Top of Recorded information

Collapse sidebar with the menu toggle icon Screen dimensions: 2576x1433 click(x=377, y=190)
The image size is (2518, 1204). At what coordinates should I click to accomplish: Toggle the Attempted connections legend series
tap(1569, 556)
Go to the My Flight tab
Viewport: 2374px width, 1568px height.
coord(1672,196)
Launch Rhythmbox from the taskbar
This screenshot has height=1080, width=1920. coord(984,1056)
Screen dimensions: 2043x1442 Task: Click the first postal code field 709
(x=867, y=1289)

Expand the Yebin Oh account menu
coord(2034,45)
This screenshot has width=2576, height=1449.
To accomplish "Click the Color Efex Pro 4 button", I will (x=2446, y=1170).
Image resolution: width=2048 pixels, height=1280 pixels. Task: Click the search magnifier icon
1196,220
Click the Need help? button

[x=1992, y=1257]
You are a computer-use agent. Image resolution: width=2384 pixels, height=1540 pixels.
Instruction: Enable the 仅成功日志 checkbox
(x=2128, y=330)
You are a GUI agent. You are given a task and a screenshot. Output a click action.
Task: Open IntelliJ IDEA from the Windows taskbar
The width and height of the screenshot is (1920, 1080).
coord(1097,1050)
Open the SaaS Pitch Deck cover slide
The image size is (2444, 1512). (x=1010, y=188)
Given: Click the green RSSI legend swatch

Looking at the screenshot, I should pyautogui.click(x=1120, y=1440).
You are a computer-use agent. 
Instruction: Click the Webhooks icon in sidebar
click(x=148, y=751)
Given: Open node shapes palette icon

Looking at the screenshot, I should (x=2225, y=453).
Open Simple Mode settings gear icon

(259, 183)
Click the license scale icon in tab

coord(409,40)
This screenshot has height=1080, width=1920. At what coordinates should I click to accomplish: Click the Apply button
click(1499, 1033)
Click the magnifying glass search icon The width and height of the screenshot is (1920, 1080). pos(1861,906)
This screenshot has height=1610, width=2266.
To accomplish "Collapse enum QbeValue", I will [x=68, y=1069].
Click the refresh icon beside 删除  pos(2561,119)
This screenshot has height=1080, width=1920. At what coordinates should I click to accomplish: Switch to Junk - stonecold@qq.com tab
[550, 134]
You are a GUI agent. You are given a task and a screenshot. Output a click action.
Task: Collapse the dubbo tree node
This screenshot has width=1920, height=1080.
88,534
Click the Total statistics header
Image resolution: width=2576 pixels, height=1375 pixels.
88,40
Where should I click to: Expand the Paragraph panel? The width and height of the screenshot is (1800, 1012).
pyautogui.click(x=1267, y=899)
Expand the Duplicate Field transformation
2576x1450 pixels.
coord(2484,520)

Bottom of Recorded information

Directions for this task:
An exact repeat of all the entries above is required.

Output of the task:
Collapse sidebar with the menu toggle icon Screen dimensions: 2576x1433 click(x=377, y=190)
The image size is (2518, 1204). At what coordinates should I click to accomplish: Toggle the Attempted connections legend series
tap(1569, 556)
Go to the My Flight tab
Viewport: 2374px width, 1568px height.
coord(1672,196)
Launch Rhythmbox from the taskbar
This screenshot has height=1080, width=1920. coord(984,1056)
Screen dimensions: 2043x1442 Task: Click the first postal code field 709
(x=867, y=1289)

Expand the Yebin Oh account menu
coord(2034,45)
This screenshot has width=2576, height=1449.
To accomplish "Click the Color Efex Pro 4 button", I will (x=2446, y=1170).
Image resolution: width=2048 pixels, height=1280 pixels. Task: Click the search magnifier icon
1196,220
Click the Need help? button

[x=1992, y=1257]
You are a computer-use agent. Image resolution: width=2384 pixels, height=1540 pixels.
Instruction: Enable the 仅成功日志 checkbox
(x=2128, y=330)
You are a GUI agent. You are given a task and a screenshot. Output a click action.
Task: Open IntelliJ IDEA from the Windows taskbar
The width and height of the screenshot is (1920, 1080).
coord(1097,1050)
Open the SaaS Pitch Deck cover slide
The image size is (2444, 1512). (x=1010, y=188)
Given: Click the green RSSI legend swatch

Looking at the screenshot, I should pyautogui.click(x=1120, y=1440).
You are a computer-use agent. 
Instruction: Click the Webhooks icon in sidebar
click(x=148, y=751)
Given: Open node shapes palette icon

Looking at the screenshot, I should (x=2225, y=453).
Open Simple Mode settings gear icon

(259, 183)
Click the license scale icon in tab

coord(409,40)
This screenshot has height=1080, width=1920. At what coordinates should I click to accomplish: Click the Apply button
click(1499, 1033)
Click the magnifying glass search icon The width and height of the screenshot is (1920, 1080). pos(1861,906)
This screenshot has height=1610, width=2266.
To accomplish "Collapse enum QbeValue", I will [x=68, y=1069].
Click the refresh icon beside 删除  pos(2561,119)
This screenshot has height=1080, width=1920. At what coordinates should I click to accomplish: Switch to Junk - stonecold@qq.com tab
[550, 134]
You are a GUI agent. You are given a task and a screenshot. Output a click action.
Task: Collapse the dubbo tree node
This screenshot has width=1920, height=1080.
88,534
Click the Total statistics header
Image resolution: width=2576 pixels, height=1375 pixels.
88,40
Where should I click to: Expand the Paragraph panel? The width and height of the screenshot is (1800, 1012).
pyautogui.click(x=1267, y=899)
Expand the Duplicate Field transformation
2576x1450 pixels.
coord(2484,520)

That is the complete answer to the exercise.